I knew it wasn’t completely hopeless; I knew people met and fell in love in later years. But as to what a decent relationship might progress to, how could I ever sleep with someone else? Yet I didn’t want that part of my life to be over. Bad enough to never have had children. What if I never again had a sex partner? Soon after we’d first met, John had told me, “You’re a hot-blooded woman, Betta.” I’d answered, “Yes. That’s for you, you hot-blooded man.” What if I never again enjoyed that particular pleasure?

Maybe it wouldn’t be so terrible. Maybe I would simply grow used to it. There were other things I could still do to add spice to my life. Travel, for one—John and I had never gotten to Greece. Or to China. Or Africa. Or Alaska. I took a pen and paper from the drawer—perhaps it would be good to make a list of ideas for things to do, and cross them off as I did them. It would keep me focused and looking forward to the future; it would lessen my anxiety. In times of despair, it would be good to have a whole list of possibilities I might refer to.

I leaned against the pillows and rested the pad of paper on my knees. I tapped the pen against my teeth, thinking. And thinking. Finally, I put the pen and paper away. The things that brought me the most comfort now were too small to list. Raspberries in cream. Sparrows with cocked heads. Shadows of bare limbs making for sidewalk filigrees. Roses past their prime with their petals loose about them. The shouts of children at play in the neighborhood, Ginger Rogers on the black-and-white screen. But trips? No. Without John, no. For now, only raspberries, only cream. Only books waiting at the bedside. Only the worn flannel of my favorite pajamas. Everything else was just too big. I recalled a message I’d seen on an online widow support group, emphasizing that there was no true timetable—people had to honor their own needs and their own methods. One woman had written in saying she felt fine after three weeks, was something wrong with her? Another said it had been three years and still she felt immobilized by pain.

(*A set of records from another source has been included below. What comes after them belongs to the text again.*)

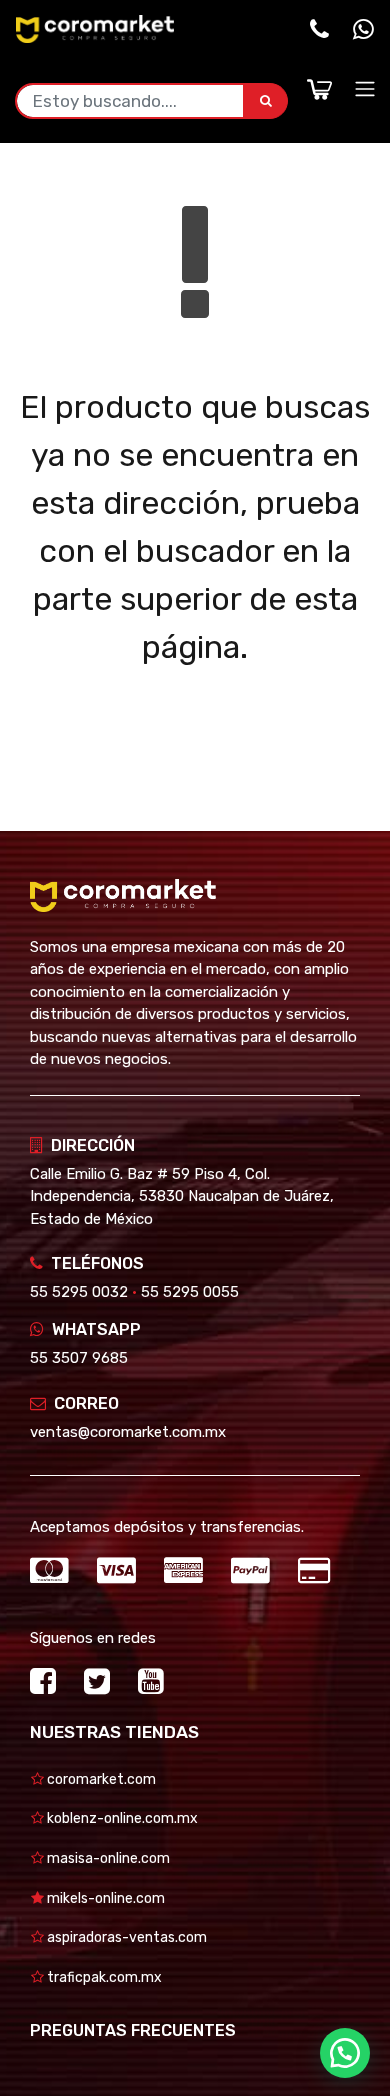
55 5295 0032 (79, 1292)
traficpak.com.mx (103, 1977)
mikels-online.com (104, 1898)
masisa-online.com (107, 1858)
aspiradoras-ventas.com (125, 1937)
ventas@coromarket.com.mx (128, 1432)
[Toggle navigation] (365, 89)
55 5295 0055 (190, 1292)
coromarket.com (100, 1779)
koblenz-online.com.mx (121, 1818)
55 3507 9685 (79, 1358)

I turned out the light, slid down flat under the covers, and closed my eyes. It was Sunday night, the part of the week that used to make John melancholy. Well, as melancholy as he got, which was not really melancholy at all. People who didn’t know him well wouldn’t have been able to see the difference in him, but I could. It manifested as a kind of distractedness—his mind was being pulled toward the patients he would see the next day. He had to leave behind Sunday before it was through, and this always made him a little sad. His hands stayed too much in his pockets; his head hung lower than usual. His smile was close-mouthed, and anytime he embraced me, on those days, he’d make a tiny, side-to-side rocking motion he did not otherwise make, a movement of consolation meant for both of us. Goodbye to the lovely leisure of the newspaper in bed on Sunday morning, of homemade scones and coffee served on TV trays as we watched the political shows with their blustering and defensive guests, they with their sweating, bald heads, their unironic thick-rimmed black eyeglasses.